From the records below, set down exactly the lines starting with the line that contains "Given: Click the black" and going on through the line that contains "Given: Click the gray". Nothing else is wanted.

=== Begin Enclosure ===

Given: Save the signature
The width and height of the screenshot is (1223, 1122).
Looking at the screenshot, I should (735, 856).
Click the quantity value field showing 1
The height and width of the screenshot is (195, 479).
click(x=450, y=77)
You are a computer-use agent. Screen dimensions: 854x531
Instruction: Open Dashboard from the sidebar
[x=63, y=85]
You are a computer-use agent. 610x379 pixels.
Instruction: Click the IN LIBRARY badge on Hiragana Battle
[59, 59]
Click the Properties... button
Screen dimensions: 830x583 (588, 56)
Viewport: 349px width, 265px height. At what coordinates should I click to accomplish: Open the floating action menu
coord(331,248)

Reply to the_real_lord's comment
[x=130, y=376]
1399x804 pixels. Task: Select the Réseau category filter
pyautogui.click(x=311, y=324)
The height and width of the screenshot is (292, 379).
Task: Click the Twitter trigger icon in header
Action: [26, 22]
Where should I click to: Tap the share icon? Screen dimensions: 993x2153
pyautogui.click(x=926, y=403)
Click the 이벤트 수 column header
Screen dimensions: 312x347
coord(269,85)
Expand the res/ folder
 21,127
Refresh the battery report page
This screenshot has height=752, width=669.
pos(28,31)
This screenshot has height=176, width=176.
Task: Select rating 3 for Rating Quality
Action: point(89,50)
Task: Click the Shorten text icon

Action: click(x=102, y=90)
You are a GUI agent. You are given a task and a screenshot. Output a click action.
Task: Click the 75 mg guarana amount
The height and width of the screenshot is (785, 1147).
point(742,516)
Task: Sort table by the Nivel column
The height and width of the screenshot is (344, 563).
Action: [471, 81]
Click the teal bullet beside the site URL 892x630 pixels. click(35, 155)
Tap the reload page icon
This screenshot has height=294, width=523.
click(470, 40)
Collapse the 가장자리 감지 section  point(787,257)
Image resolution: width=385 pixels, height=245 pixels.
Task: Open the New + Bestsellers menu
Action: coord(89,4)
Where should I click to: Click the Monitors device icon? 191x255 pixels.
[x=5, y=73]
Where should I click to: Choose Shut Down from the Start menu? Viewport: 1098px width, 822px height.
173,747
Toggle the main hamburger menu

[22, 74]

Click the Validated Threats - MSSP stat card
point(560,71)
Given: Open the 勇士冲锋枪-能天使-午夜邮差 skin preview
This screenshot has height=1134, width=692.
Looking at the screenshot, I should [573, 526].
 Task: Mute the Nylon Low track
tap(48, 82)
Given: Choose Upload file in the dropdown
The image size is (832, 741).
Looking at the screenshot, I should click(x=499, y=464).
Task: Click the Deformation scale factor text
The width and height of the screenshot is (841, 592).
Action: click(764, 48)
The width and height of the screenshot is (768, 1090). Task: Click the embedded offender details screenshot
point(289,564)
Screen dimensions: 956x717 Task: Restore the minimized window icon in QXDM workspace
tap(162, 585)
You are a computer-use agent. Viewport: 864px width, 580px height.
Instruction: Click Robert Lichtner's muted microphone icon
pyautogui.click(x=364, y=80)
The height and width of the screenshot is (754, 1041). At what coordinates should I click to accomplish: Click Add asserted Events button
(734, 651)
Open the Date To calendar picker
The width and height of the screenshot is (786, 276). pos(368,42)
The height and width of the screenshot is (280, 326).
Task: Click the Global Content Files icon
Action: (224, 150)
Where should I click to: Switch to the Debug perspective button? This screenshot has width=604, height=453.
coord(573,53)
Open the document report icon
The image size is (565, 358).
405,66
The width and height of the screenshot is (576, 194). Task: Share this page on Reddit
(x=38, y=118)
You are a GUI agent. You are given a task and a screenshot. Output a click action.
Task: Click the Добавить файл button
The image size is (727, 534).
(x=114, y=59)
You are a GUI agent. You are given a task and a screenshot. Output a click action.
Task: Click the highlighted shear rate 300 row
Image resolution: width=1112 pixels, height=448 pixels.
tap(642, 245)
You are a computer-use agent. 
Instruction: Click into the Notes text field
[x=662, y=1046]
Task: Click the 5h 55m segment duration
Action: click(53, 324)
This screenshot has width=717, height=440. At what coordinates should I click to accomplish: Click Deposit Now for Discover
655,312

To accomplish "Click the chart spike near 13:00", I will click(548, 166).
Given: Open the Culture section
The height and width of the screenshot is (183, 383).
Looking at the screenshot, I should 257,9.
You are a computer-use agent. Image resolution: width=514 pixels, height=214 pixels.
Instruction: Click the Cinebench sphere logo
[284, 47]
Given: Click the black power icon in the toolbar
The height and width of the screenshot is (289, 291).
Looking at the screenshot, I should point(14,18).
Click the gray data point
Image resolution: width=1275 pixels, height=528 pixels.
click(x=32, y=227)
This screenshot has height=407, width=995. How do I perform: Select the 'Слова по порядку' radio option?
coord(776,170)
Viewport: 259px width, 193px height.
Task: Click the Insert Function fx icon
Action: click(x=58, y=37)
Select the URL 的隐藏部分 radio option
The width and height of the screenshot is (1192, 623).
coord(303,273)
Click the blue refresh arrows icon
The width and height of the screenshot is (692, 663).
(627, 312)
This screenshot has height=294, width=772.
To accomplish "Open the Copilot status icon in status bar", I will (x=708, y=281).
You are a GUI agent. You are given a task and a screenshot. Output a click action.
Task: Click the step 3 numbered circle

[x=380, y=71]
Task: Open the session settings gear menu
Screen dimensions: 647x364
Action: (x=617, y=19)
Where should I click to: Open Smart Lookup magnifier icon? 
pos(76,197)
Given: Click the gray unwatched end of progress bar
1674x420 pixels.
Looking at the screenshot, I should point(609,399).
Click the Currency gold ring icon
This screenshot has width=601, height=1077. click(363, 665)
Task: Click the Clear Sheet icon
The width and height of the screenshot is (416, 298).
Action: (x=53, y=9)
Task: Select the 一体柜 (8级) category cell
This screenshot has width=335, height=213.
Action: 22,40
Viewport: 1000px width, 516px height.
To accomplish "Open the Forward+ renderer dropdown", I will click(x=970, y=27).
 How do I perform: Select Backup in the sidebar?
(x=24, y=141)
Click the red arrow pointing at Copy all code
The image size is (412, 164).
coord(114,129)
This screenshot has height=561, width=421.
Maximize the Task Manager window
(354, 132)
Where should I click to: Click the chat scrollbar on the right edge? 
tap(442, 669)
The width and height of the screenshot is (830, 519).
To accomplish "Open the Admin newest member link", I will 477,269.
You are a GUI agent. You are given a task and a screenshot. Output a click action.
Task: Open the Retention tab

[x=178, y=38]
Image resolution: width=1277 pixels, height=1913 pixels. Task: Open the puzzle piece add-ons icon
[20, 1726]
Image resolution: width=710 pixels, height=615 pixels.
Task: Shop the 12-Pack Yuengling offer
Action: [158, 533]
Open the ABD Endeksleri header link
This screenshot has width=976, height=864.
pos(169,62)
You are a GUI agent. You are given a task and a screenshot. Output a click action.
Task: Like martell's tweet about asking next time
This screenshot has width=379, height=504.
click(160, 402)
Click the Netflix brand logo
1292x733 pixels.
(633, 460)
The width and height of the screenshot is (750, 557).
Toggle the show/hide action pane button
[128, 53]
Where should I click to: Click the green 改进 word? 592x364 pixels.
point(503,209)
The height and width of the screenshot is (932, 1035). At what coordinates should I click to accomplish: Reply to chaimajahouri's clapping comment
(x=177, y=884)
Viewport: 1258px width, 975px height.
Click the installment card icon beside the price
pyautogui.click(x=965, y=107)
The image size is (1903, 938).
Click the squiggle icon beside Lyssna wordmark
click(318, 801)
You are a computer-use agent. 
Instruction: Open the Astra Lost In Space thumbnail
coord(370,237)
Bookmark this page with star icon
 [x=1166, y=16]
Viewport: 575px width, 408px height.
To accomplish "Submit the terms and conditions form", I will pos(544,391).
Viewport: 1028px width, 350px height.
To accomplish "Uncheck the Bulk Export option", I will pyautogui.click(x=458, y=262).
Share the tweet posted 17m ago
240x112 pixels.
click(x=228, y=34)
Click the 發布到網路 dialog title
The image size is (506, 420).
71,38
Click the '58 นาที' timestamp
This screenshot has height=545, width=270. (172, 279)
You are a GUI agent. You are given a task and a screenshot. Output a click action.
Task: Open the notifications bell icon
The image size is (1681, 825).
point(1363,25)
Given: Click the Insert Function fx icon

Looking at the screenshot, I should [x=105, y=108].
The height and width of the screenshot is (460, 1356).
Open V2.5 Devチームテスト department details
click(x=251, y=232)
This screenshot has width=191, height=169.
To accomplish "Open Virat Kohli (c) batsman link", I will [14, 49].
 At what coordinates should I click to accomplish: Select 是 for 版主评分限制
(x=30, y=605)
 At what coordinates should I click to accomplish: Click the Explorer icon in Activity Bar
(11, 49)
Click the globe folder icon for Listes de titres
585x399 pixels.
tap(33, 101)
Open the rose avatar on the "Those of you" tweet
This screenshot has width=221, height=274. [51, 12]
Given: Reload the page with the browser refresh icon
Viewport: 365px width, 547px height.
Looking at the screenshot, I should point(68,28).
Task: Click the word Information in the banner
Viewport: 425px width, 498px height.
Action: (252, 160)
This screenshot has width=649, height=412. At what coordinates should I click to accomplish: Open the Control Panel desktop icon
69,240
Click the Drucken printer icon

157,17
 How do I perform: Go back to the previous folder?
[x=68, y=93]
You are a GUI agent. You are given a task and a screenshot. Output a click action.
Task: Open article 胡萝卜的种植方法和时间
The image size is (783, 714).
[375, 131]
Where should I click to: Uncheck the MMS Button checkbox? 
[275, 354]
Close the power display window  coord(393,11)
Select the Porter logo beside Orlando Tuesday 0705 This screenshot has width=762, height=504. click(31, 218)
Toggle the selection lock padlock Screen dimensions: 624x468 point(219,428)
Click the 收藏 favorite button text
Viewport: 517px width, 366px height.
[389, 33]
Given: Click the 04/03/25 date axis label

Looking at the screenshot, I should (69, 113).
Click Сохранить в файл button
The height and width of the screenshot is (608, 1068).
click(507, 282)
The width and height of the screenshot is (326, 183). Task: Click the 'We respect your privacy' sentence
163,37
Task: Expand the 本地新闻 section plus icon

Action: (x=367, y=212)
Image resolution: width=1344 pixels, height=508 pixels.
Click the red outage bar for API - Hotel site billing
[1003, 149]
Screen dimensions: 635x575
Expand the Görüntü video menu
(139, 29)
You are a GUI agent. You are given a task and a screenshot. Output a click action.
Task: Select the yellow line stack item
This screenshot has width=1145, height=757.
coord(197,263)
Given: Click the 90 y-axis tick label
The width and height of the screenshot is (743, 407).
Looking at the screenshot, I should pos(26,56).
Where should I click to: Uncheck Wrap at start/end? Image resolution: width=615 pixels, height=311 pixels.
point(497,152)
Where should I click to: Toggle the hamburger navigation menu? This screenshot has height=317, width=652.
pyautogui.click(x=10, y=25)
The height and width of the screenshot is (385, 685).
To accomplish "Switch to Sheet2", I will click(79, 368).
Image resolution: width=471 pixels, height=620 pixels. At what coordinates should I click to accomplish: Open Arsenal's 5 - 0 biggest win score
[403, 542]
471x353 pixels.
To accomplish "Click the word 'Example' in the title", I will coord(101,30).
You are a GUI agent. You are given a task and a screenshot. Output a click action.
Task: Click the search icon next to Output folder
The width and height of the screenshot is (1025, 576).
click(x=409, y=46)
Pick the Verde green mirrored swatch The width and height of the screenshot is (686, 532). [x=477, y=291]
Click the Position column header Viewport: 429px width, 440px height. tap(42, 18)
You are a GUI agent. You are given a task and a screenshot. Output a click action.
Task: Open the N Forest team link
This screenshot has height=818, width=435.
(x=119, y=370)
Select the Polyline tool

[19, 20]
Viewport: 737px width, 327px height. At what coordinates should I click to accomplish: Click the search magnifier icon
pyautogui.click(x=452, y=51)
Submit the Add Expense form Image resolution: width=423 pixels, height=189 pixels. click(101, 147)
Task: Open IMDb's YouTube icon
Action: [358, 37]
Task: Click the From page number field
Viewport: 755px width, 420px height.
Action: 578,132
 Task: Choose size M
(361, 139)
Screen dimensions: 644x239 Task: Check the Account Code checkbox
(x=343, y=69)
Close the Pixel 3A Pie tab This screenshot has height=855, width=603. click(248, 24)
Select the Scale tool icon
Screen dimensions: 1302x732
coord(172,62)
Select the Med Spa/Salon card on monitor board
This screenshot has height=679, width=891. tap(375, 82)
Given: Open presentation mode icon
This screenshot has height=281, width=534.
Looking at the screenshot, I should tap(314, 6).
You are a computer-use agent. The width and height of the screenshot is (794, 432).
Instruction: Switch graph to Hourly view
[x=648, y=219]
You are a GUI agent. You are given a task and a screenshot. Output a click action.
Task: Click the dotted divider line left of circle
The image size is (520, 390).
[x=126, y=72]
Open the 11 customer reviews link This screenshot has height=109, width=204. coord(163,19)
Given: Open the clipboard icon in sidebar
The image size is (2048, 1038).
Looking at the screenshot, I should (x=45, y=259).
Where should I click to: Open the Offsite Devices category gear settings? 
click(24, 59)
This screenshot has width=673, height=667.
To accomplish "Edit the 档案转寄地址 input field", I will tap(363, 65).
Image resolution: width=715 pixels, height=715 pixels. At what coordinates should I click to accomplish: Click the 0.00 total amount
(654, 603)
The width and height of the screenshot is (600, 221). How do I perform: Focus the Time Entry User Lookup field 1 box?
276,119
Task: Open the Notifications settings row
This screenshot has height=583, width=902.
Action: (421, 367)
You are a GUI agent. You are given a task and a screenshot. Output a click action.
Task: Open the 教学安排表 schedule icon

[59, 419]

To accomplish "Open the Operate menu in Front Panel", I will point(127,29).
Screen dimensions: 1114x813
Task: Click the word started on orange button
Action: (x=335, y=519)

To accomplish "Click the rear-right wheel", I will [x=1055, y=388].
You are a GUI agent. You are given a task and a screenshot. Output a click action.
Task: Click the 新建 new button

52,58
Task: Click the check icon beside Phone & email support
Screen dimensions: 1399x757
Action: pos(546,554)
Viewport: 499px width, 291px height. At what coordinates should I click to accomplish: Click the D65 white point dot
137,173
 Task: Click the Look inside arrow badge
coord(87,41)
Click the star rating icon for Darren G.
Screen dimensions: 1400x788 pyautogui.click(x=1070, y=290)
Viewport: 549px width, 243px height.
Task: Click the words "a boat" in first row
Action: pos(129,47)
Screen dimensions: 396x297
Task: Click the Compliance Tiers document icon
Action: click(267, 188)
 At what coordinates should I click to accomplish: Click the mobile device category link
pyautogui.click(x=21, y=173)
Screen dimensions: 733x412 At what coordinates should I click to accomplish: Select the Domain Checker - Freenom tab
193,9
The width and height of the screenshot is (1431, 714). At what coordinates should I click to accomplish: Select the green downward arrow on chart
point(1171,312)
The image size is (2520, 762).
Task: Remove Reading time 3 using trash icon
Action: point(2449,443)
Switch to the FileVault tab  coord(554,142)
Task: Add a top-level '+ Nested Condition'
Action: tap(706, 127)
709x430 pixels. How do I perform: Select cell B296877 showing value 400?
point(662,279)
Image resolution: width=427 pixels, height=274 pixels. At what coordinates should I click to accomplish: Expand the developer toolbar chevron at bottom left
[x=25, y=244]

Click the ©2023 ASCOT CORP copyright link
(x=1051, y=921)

=== End Enclosure ===

## Response box:
Given: Click the black power icon in the toolbar
The height and width of the screenshot is (289, 291).
Looking at the screenshot, I should point(14,18).
Click the gray data point
Image resolution: width=1275 pixels, height=528 pixels.
click(x=32, y=227)
This screenshot has height=407, width=995. How do I perform: Select the 'Слова по порядку' radio option?
coord(776,170)
Viewport: 259px width, 193px height.
Task: Click the Insert Function fx icon
Action: click(x=58, y=37)
Select the URL 的隐藏部分 radio option
The width and height of the screenshot is (1192, 623).
coord(303,273)
Click the blue refresh arrows icon
The width and height of the screenshot is (692, 663).
(627, 312)
This screenshot has height=294, width=772.
To accomplish "Open the Copilot status icon in status bar", I will (x=708, y=281).
You are a GUI agent. You are given a task and a screenshot. Output a click action.
Task: Click the step 3 numbered circle

[x=380, y=71]
Task: Open the session settings gear menu
Screen dimensions: 647x364
Action: (x=617, y=19)
Where should I click to: Open Smart Lookup magnifier icon? 
pos(76,197)
Given: Click the gray unwatched end of progress bar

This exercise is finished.